Transitioning to Sustainable Aquaculture: Looking Both Below and Above the Water is Key

In Brief
  • Sustainable aquaculture depends in part on what happens above the water, from retail to the consumer.
  • Tackling food loss and waste and antimicrobial resistance are key challenges facing the aquaculture industry.
  • The right nutrients and additives can improve shelf life of fish and shrimp, reduce likelihood of antimicrobial resistance and enhance taste and texture of end products.

Expanding the role of aquaculture to end hunger and malnutrition is as important as increasing production. At DSM, we are committed to driving sustainable production in the aquaculture industry while we support producers in maximizing the productivity of their operations.

To paint a clear picture of challenges and opportunities in aquaculture, we think of water as an imaginary line which separates what lives above and below its surface, defining three dimensions: above water, water, below water. By addressing DSMs key sustainability and business platforms, including reducing food loss and waste, we support the above water dimension meaning the impact of aquaculture products on the consumer. Naturally, what happens below the water affects consumers as well, and helping tackle antimicrobial resistance is part of our mission and commitment.

Reducing food loss and waste

Although sufficient calories are produced to feed the global population, too many people are still hungry and malnourished. In addition to uneven food distribution, food loss and waste plays a major role in the problem. Food loss happens between production and sale, for example, when fresh produce does not sell because it doesn’t meet consumer standards of shape, size and color.

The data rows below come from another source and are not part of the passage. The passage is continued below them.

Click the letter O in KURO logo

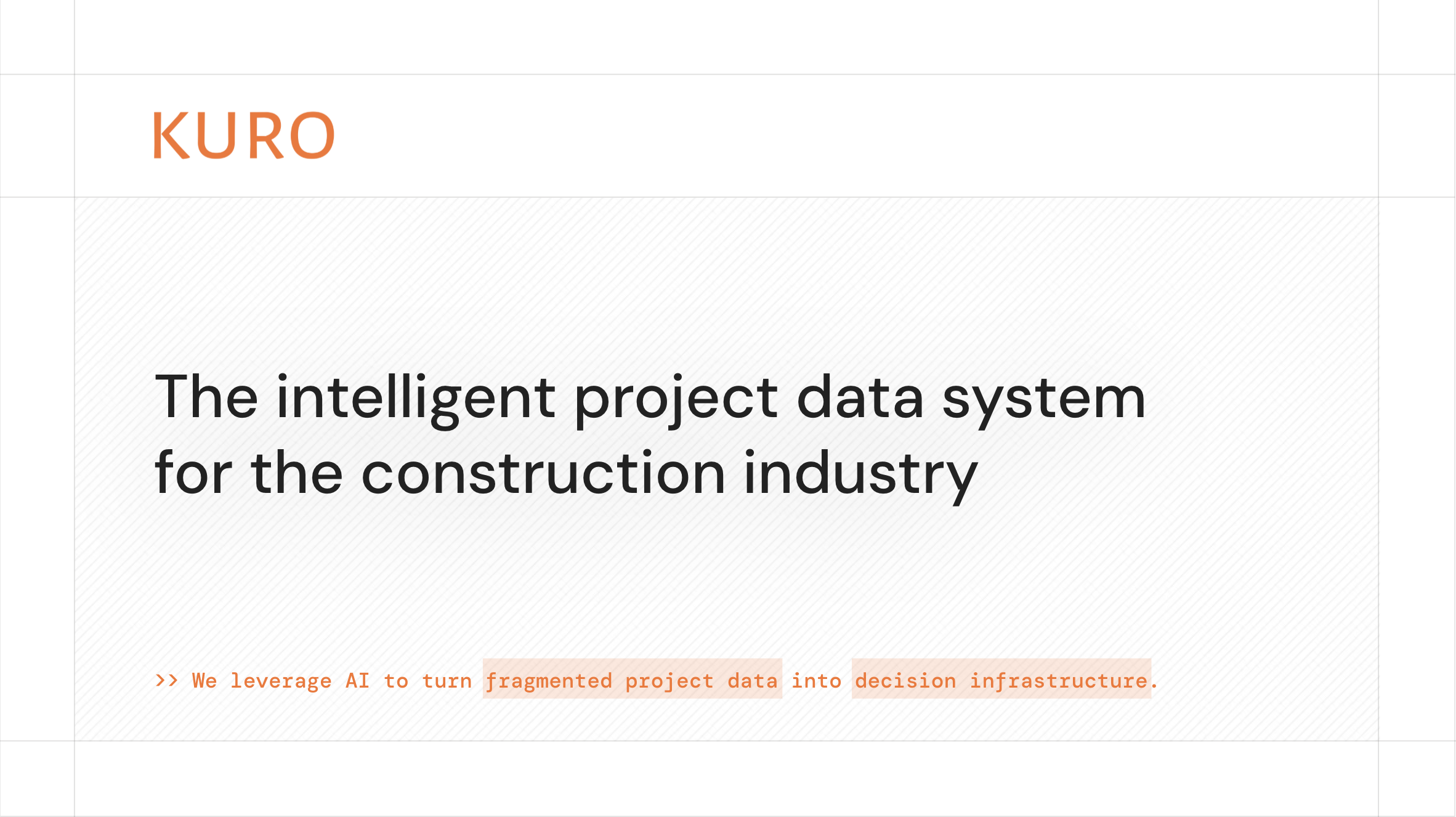pyautogui.click(x=312, y=136)
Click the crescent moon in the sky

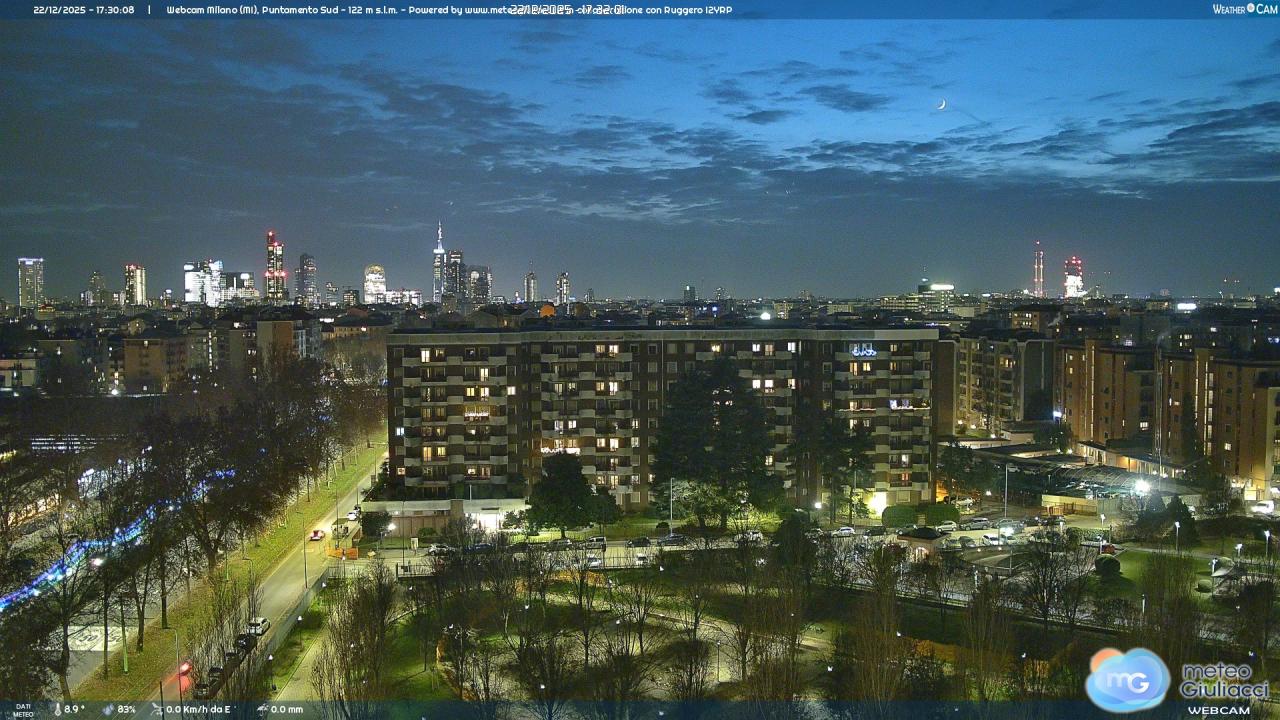[941, 104]
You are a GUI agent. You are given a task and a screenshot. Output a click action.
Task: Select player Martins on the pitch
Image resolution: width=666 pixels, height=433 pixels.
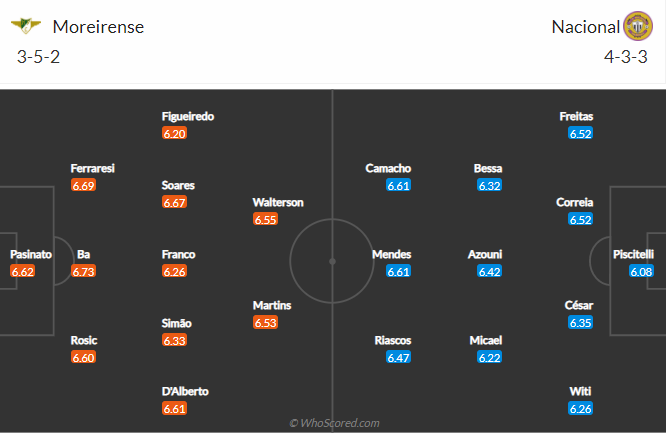pos(272,305)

Food waste occurs between the point of sale and consumer consumption, for instance, if a product spoils before it can be eaten. Each year, approximately 14% off food is lost and an estimated 17% is wasted, resulting in more than 1 billion tons of food that is thrown in the trash (UN, 2021).

In addition to increasing food availability, reducing food loss and waste can help alleviate poverty and reduce the pressure on ecosystems, climate and water. Reducing food loss and waste is one of DSM’s commitments. We signed on to Target 12.3 of the United Nations Sustainable Development Goals, which aims to reduce food loss and waste by 50% by 2030. Less food loss and waste would lead to more efficient land use and better water resource management with positive impacts on climate change and livelihoods.

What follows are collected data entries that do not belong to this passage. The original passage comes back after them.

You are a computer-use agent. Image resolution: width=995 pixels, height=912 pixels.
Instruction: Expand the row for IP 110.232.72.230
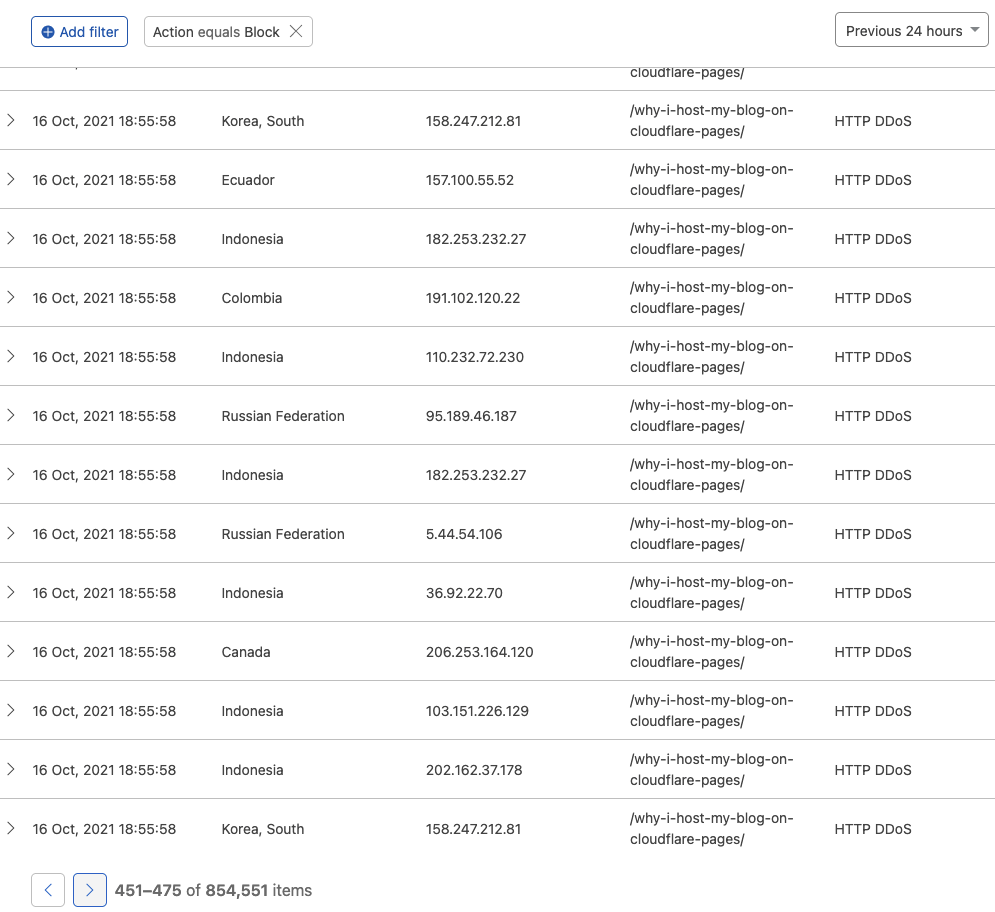[11, 357]
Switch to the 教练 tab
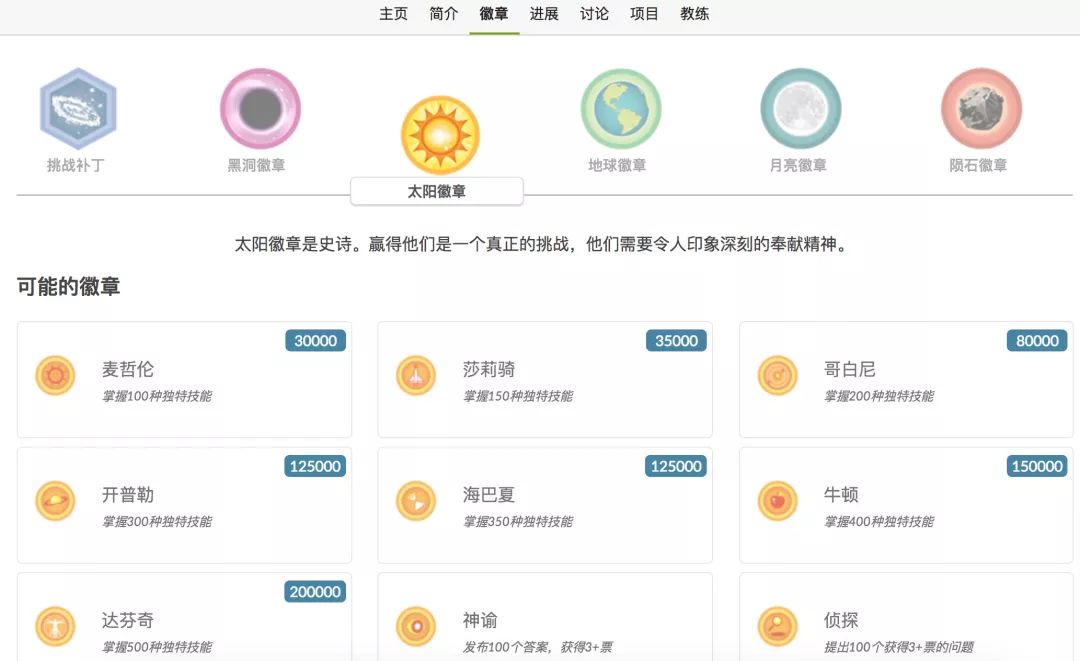The image size is (1080, 661). tap(695, 14)
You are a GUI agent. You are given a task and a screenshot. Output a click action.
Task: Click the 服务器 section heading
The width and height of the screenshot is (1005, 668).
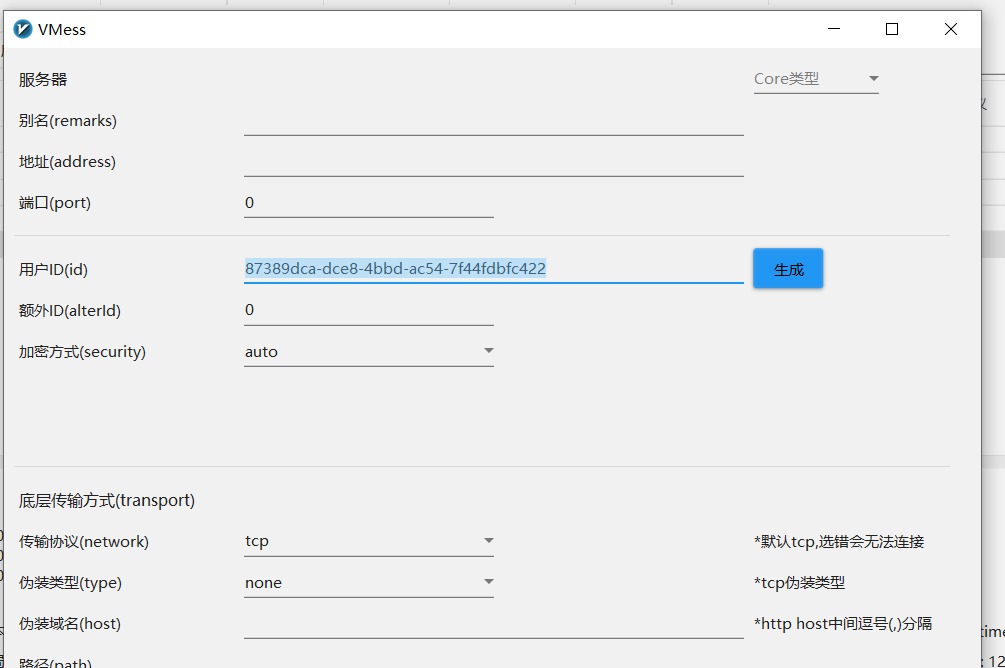tap(43, 80)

Reducing spoilage and increasing end product quality are two of the ways we can help the aquaculture industry minimize food loss and waste. Microbial spoilage and oxidation change the odor, flavor and texture of fish and shrimp. Enhancing final product quality therefore becomes necessary to increase shelf life and maintain nutritional value, making it good for the consumer, the producer and the planet. This is achieved through increasing the levels of vital micronutrients, including vitamins, minerals and omega-3 EPA and DHA in aquaculture feed.  Several essential vitamins, such as vitamin C and E, significantly extend the shelf life of products through improved oxidative stability. For example, optimum levels of vitamin E in the fillet can reduce oxidation by up to 25%.

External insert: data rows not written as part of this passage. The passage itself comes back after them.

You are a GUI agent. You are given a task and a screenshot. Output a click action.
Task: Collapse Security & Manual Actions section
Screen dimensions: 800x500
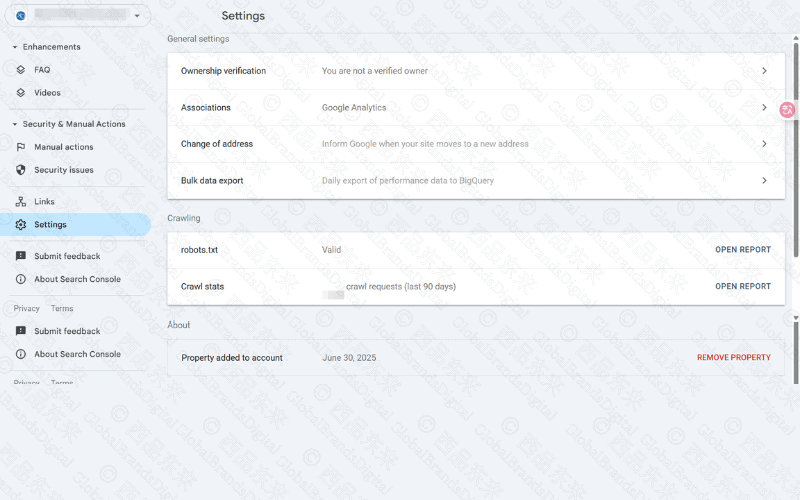(x=15, y=124)
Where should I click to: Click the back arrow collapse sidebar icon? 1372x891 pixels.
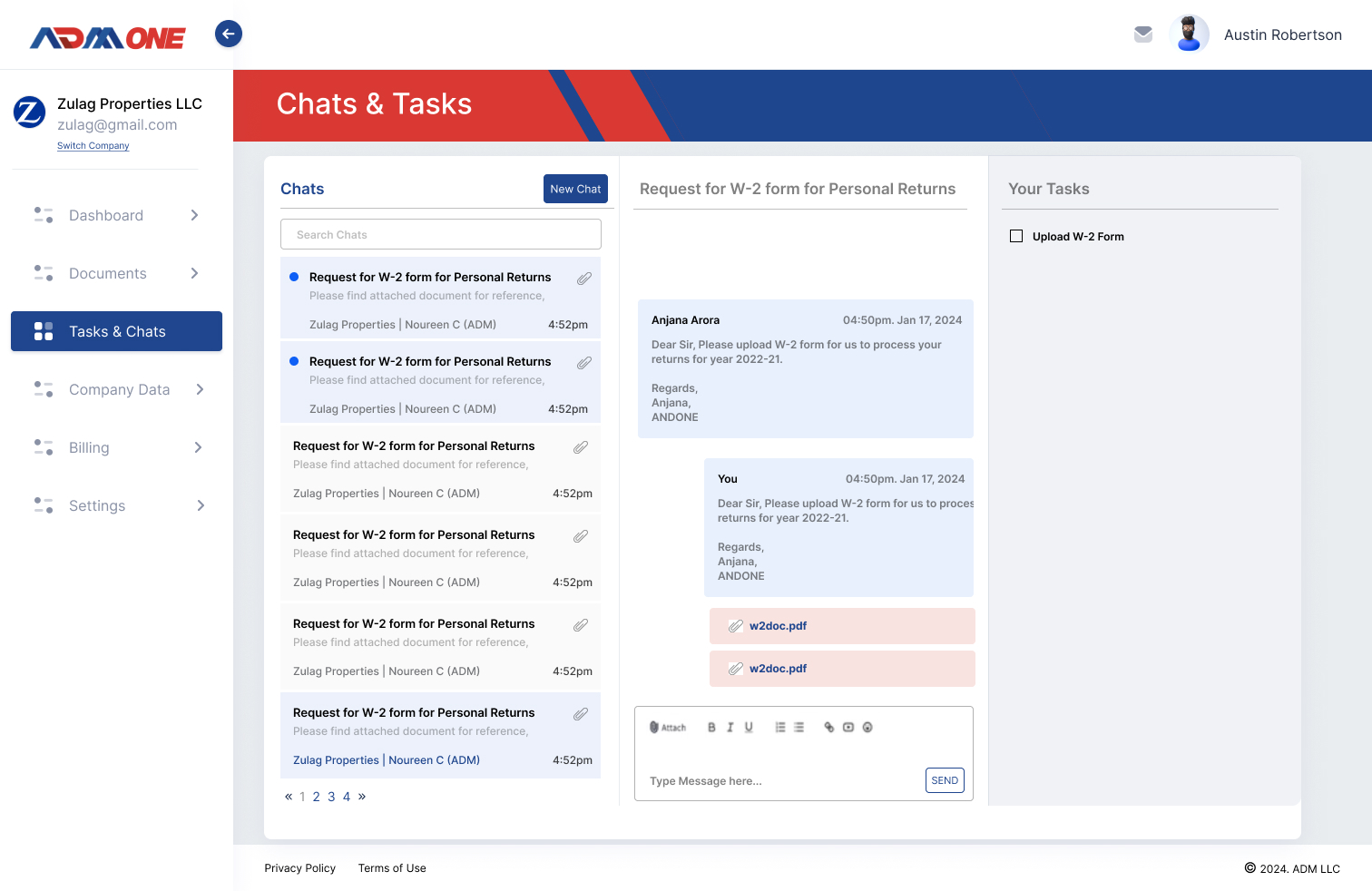(x=229, y=34)
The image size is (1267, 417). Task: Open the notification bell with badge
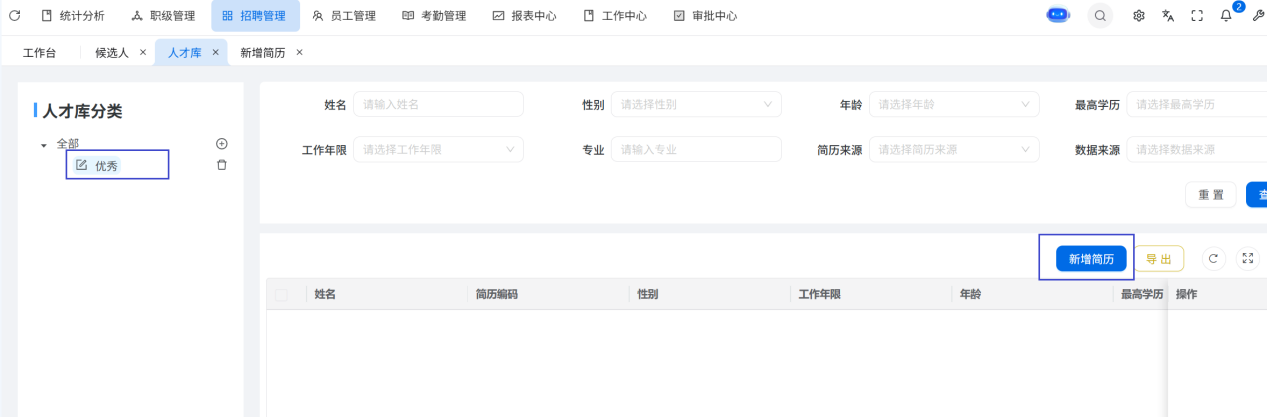click(x=1226, y=16)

“Optimum levels of vitamin E in the fillet can reduce oxidation by up to 25%, significantly extending shelf life.”

Optimum Omega Nutrition™ (OONTM) by Veramaris® is a guideline for meeting EPA and DHA Omega-3 and ARA Omega-6 requirements, while also maintaining the Omega-3 to Omega-6 ratio in salmon diets (Santigosa et al. 2021, 2022). Farmers benefit from their investment in OONTM through improved fish health, product quality and yield but also through continuing to decouple reliance on limited supplies of certified sustainable marine resources.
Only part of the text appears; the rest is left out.